Take the lines from the one with "You are a computer-use agent. The width" through the last line of the material below and write them out exactly, without any pictures.
=== Section Start ===
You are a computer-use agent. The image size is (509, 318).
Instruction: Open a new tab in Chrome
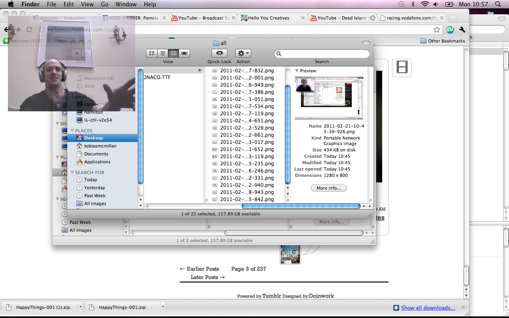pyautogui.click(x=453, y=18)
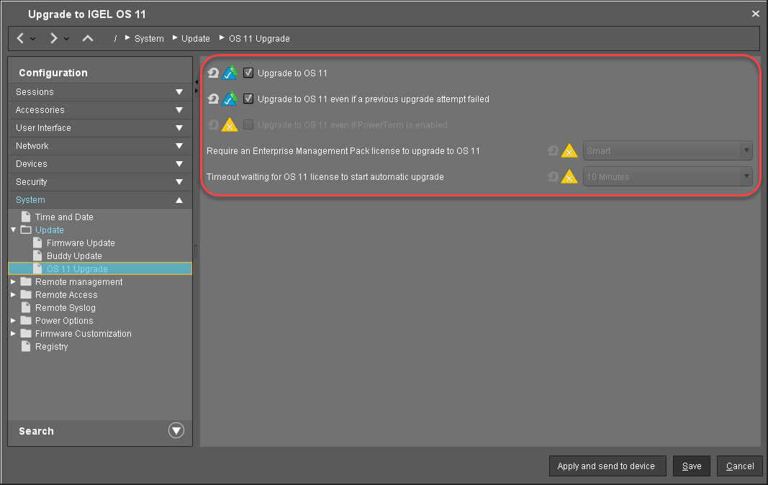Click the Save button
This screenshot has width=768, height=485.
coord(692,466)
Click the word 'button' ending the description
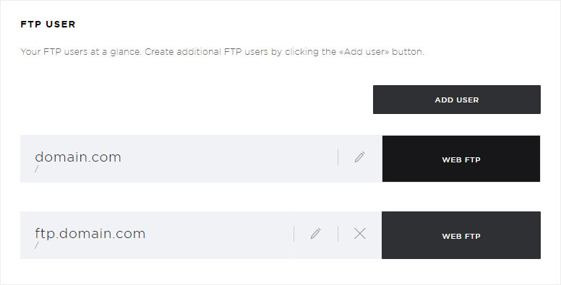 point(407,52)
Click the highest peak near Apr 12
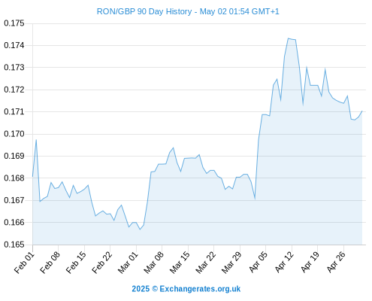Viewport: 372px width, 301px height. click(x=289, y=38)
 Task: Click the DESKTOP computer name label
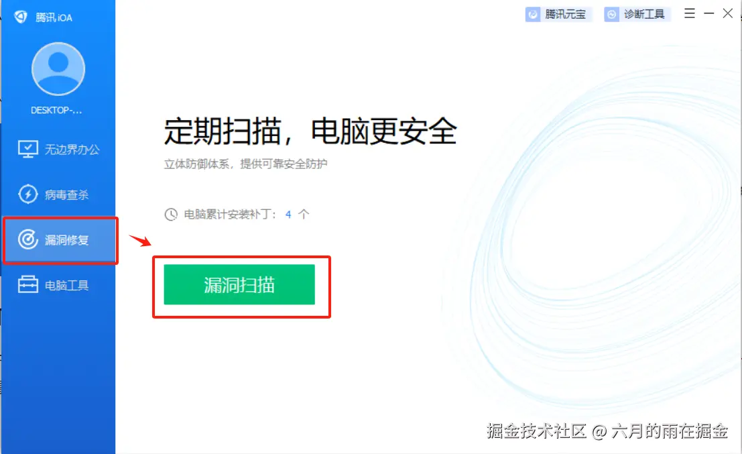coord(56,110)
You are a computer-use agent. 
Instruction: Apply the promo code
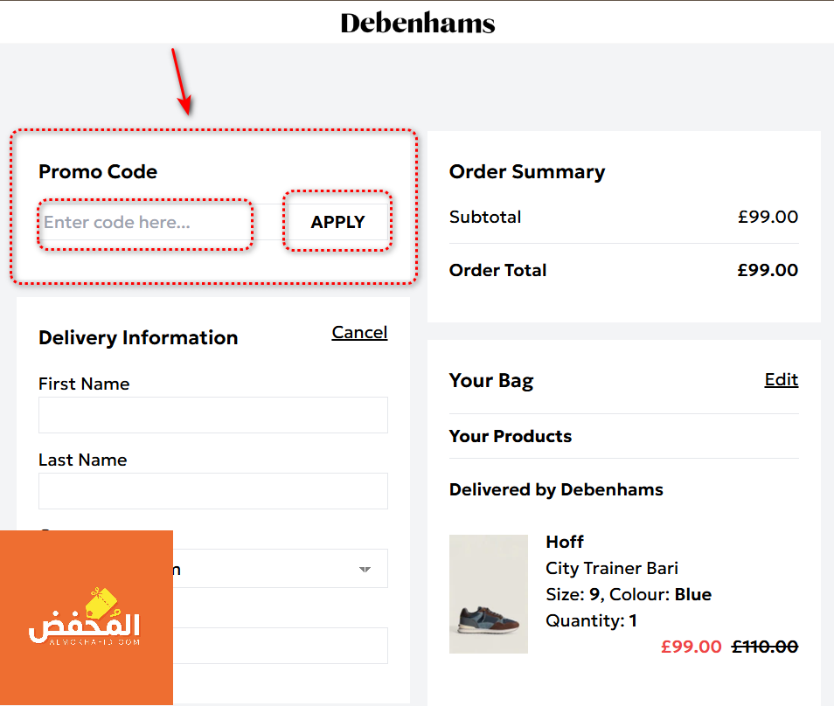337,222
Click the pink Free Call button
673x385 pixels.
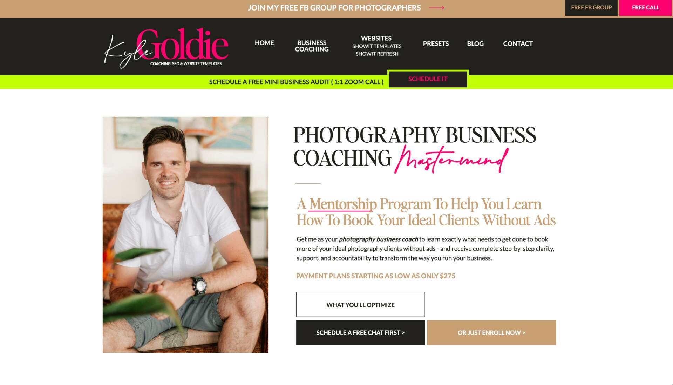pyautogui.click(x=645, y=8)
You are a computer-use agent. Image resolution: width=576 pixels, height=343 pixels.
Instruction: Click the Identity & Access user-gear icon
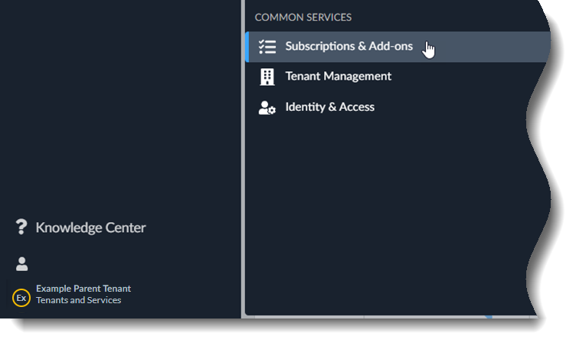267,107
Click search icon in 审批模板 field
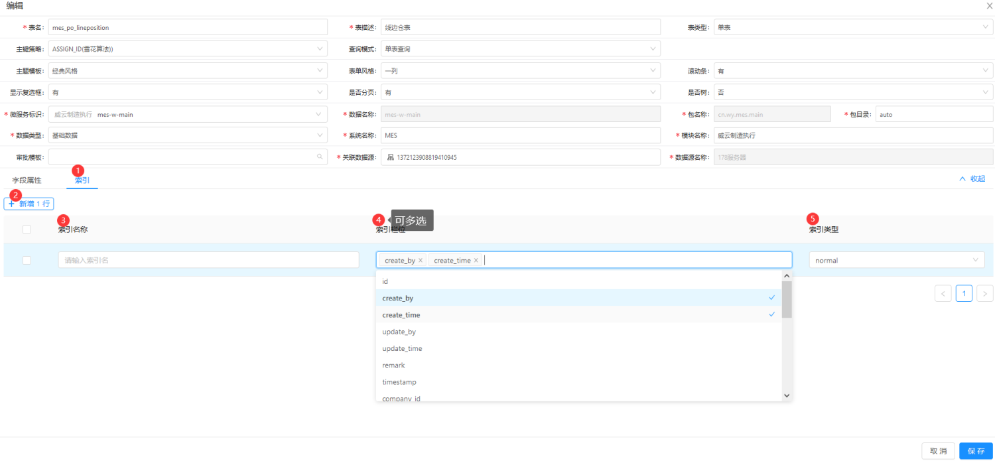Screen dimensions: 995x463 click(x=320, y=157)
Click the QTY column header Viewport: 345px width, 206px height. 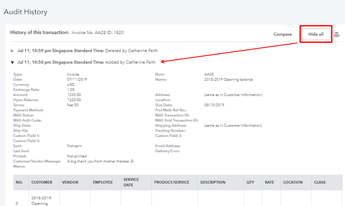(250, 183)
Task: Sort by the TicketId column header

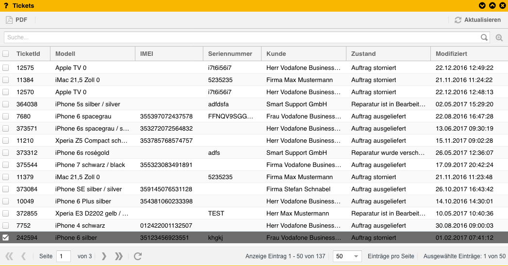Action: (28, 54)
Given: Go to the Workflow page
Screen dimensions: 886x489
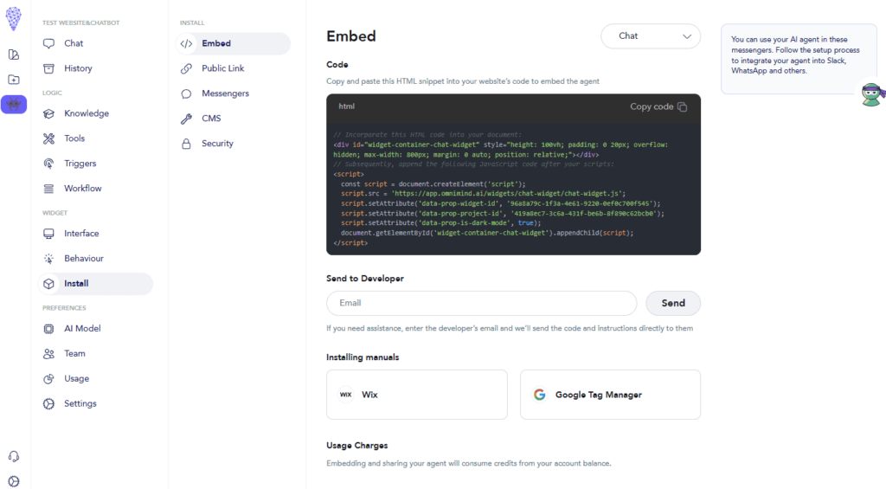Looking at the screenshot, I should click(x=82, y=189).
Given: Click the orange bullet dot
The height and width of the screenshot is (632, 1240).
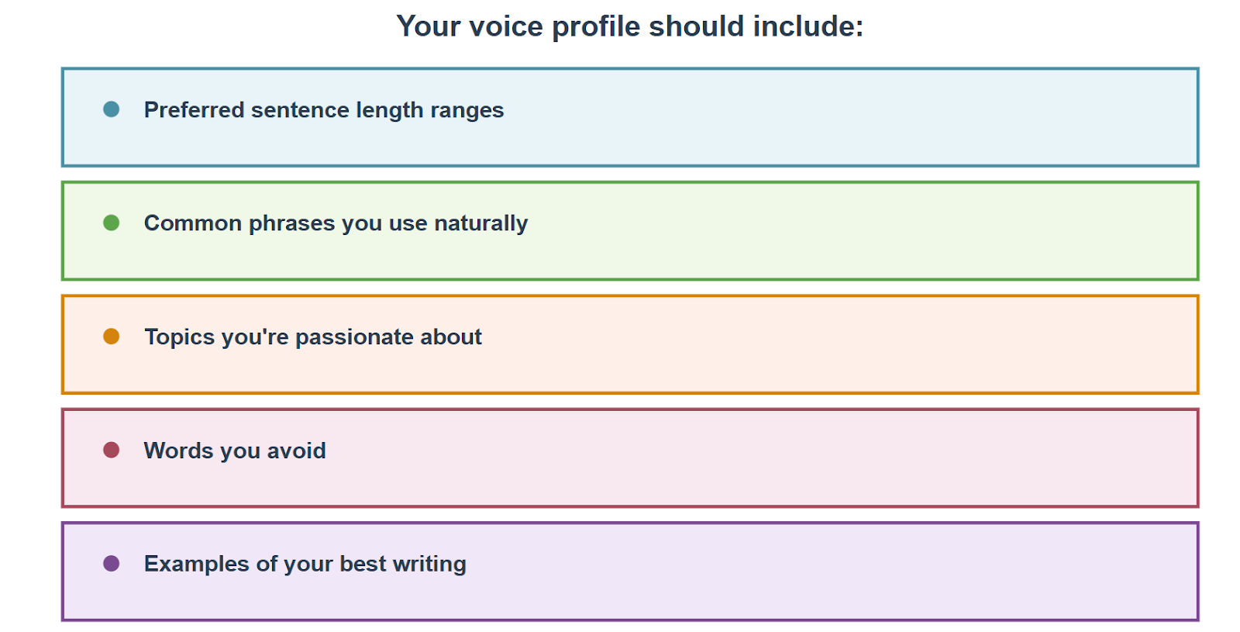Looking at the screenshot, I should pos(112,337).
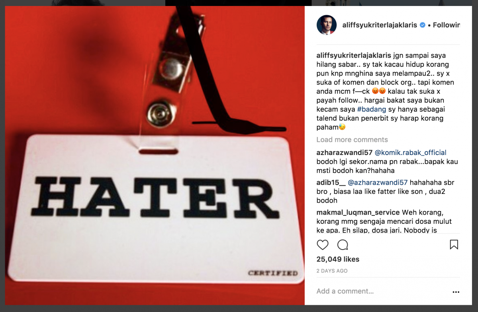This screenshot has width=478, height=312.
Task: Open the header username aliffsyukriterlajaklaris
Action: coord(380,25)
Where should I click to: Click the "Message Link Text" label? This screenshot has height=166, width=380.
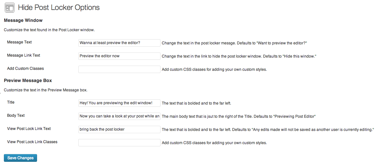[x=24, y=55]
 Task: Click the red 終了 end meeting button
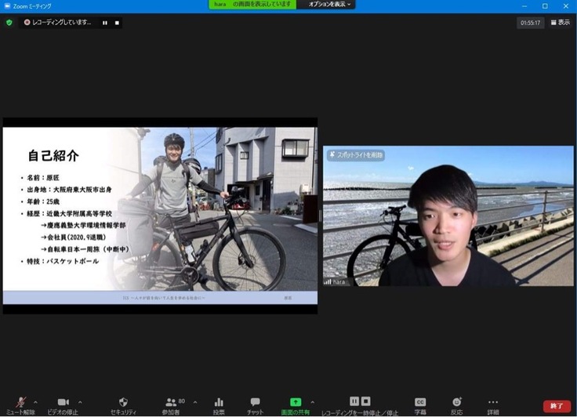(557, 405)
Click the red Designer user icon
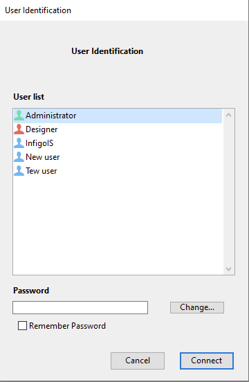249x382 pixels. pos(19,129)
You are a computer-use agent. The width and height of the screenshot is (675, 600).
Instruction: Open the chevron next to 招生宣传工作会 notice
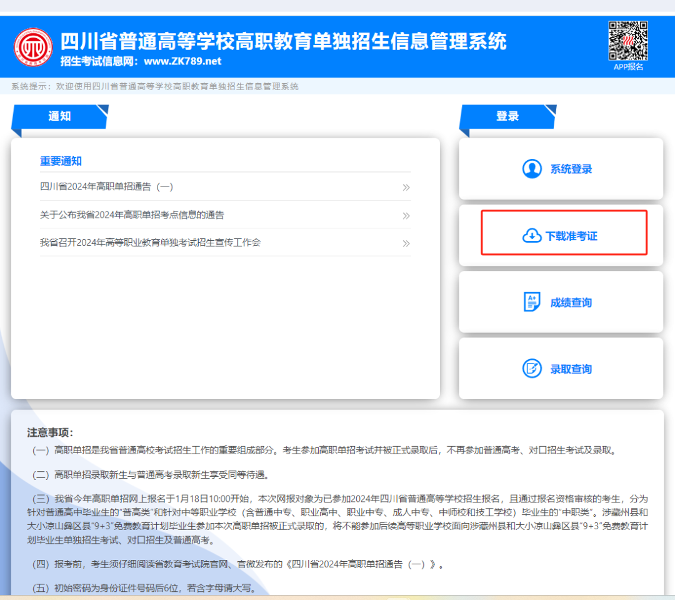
=== Section End ===
EXPECTED ANSWER
You are a computer-use agent. The width and height of the screenshot is (675, 600).
Instruction: Open the chevron next to 招生宣传工作会 notice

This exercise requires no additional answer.